Rows on where targets appear:
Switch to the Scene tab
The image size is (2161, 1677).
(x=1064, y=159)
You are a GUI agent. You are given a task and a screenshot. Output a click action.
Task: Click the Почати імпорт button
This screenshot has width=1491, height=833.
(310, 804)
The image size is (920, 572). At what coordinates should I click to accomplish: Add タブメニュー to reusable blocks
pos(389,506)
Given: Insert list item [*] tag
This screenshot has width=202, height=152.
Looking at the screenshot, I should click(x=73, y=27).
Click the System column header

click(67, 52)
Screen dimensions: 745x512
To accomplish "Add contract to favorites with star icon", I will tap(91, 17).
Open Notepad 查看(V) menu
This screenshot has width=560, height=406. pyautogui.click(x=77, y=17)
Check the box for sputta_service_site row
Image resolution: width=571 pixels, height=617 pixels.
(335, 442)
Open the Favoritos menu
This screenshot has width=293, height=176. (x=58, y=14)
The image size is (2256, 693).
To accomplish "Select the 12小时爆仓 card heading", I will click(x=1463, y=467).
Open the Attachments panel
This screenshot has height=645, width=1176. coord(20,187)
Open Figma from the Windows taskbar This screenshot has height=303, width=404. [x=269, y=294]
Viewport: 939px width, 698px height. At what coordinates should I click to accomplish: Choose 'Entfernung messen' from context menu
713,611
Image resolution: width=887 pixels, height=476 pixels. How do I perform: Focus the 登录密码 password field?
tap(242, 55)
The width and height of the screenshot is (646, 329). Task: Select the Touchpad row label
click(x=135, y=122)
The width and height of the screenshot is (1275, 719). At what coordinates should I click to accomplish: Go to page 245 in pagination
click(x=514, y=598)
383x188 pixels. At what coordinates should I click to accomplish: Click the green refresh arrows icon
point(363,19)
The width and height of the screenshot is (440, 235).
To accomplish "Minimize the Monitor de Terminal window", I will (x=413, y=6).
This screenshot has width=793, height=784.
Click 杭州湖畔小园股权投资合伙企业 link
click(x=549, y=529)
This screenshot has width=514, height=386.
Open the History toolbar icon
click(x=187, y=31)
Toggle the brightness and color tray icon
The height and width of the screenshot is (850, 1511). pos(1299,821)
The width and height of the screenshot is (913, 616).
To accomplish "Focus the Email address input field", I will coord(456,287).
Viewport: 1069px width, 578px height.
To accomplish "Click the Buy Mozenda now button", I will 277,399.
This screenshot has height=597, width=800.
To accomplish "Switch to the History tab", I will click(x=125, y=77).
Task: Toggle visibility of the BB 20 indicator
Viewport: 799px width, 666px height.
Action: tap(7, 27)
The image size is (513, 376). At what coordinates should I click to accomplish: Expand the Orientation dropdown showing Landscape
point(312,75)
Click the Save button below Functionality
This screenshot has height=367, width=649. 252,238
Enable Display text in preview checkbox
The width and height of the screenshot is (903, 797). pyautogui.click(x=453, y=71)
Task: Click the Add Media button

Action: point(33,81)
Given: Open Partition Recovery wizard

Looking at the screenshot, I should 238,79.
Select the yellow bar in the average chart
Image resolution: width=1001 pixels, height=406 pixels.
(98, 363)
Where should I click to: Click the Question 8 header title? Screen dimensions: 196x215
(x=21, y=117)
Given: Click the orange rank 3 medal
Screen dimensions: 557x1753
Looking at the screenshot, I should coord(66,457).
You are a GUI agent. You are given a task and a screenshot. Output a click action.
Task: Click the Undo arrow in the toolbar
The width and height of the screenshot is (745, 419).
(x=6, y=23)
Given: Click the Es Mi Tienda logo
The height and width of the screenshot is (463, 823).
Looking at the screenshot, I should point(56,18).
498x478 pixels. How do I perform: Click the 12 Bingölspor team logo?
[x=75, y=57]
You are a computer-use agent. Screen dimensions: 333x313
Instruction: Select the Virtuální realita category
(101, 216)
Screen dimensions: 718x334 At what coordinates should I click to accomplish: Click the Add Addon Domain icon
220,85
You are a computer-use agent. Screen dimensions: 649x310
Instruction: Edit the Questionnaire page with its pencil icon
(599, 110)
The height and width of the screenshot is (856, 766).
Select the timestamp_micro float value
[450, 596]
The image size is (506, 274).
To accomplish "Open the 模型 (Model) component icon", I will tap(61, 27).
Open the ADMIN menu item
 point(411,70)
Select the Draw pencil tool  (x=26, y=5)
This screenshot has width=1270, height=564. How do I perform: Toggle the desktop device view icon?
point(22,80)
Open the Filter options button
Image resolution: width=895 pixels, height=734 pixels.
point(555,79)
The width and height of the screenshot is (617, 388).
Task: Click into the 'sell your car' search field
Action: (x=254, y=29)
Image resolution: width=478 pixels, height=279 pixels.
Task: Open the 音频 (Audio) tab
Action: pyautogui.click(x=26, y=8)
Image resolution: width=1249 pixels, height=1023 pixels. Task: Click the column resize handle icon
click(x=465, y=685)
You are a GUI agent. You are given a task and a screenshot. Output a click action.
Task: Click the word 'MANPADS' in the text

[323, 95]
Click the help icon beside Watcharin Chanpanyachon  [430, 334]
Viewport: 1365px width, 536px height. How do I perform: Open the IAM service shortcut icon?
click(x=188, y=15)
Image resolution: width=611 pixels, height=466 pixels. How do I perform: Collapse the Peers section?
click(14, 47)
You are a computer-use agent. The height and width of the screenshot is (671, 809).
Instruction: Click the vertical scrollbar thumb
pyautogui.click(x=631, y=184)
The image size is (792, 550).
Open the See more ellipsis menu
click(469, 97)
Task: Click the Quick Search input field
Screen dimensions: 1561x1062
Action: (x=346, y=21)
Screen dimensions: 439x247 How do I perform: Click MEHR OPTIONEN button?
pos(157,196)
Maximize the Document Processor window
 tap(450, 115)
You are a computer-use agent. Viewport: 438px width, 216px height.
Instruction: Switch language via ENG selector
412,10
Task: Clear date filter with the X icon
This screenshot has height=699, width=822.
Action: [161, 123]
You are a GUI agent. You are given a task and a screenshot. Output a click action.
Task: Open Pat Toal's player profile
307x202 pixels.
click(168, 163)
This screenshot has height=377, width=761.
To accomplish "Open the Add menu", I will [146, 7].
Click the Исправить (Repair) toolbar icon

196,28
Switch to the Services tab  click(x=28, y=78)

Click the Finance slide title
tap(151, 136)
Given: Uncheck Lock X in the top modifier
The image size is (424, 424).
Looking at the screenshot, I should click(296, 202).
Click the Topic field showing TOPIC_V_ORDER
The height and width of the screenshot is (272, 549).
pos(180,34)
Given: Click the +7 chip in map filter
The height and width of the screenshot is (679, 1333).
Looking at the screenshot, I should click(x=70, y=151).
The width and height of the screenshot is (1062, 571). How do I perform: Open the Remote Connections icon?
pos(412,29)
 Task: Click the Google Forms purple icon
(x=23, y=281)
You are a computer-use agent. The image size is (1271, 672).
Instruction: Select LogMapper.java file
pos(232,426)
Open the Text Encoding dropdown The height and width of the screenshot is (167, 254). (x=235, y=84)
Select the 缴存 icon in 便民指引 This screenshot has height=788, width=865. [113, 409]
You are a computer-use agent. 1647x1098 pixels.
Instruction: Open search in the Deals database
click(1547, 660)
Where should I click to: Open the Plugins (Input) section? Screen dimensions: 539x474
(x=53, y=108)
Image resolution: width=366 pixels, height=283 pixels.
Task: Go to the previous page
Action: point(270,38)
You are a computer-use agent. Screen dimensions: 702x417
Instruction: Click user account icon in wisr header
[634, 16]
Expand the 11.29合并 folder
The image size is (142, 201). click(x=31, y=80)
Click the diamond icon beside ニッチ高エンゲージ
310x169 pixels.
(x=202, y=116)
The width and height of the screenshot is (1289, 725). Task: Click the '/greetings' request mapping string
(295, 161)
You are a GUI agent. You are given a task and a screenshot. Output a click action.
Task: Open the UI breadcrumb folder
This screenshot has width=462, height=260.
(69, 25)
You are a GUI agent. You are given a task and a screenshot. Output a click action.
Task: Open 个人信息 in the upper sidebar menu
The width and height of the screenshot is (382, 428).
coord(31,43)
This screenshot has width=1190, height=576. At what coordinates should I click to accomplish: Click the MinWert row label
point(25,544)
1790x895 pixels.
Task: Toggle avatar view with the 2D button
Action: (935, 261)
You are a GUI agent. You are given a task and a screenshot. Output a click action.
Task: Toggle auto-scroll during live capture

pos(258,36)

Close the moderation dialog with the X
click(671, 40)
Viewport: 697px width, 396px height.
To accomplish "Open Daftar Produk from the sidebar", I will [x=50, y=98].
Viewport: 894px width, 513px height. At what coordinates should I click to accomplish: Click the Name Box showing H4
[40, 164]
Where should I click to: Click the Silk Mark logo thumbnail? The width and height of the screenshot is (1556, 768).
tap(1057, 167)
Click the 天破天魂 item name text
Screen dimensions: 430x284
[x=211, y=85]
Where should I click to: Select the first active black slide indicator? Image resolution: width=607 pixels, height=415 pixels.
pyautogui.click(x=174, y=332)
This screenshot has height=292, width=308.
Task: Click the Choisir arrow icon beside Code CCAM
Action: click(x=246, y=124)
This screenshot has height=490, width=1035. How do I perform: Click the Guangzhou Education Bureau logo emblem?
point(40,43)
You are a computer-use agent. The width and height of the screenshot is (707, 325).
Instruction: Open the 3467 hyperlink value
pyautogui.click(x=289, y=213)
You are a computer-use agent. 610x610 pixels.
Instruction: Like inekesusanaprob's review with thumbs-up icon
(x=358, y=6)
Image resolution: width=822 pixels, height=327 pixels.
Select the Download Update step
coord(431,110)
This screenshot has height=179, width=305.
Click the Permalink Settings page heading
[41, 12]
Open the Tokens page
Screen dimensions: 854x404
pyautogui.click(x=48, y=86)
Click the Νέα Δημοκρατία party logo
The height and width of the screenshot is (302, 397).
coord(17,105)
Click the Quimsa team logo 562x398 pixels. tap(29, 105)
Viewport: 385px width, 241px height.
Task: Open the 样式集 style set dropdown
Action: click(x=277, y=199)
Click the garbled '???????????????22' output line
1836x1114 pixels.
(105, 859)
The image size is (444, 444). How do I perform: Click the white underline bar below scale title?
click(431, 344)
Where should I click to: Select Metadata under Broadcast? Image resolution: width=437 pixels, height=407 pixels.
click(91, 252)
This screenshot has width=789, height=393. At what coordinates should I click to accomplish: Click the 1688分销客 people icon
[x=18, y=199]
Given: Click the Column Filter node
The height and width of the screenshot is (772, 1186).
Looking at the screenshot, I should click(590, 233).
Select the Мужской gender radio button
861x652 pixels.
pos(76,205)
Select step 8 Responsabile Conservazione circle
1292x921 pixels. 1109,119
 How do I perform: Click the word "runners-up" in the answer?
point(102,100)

What this task involves:
Repeat the lines of the listing word for word, starting with the line that contains "This screenshot has width=1190, height=576." and going on through the line that contains "pyautogui.click(x=289, y=213)".

Exercise response:
This screenshot has width=1190, height=576. At what coordinates should I click to accomplish: Click the MinWert row label
point(25,544)
1790x895 pixels.
Task: Toggle avatar view with the 2D button
Action: (935, 261)
You are a GUI agent. You are given a task and a screenshot. Output a click action.
Task: Toggle auto-scroll during live capture

pos(258,36)

Close the moderation dialog with the X
click(671, 40)
Viewport: 697px width, 396px height.
To accomplish "Open Daftar Produk from the sidebar", I will [x=50, y=98].
Viewport: 894px width, 513px height. At what coordinates should I click to accomplish: Click the Name Box showing H4
[40, 164]
Where should I click to: Click the Silk Mark logo thumbnail? The width and height of the screenshot is (1556, 768).
tap(1057, 167)
Click the 天破天魂 item name text
Screen dimensions: 430x284
[x=211, y=85]
Where should I click to: Select the first active black slide indicator? Image resolution: width=607 pixels, height=415 pixels.
pyautogui.click(x=174, y=332)
This screenshot has height=292, width=308.
Task: Click the Choisir arrow icon beside Code CCAM
Action: click(x=246, y=124)
This screenshot has height=490, width=1035. How do I perform: Click the Guangzhou Education Bureau logo emblem?
point(40,43)
You are a computer-use agent. The width and height of the screenshot is (707, 325).
Instruction: Open the 3467 hyperlink value
pyautogui.click(x=289, y=213)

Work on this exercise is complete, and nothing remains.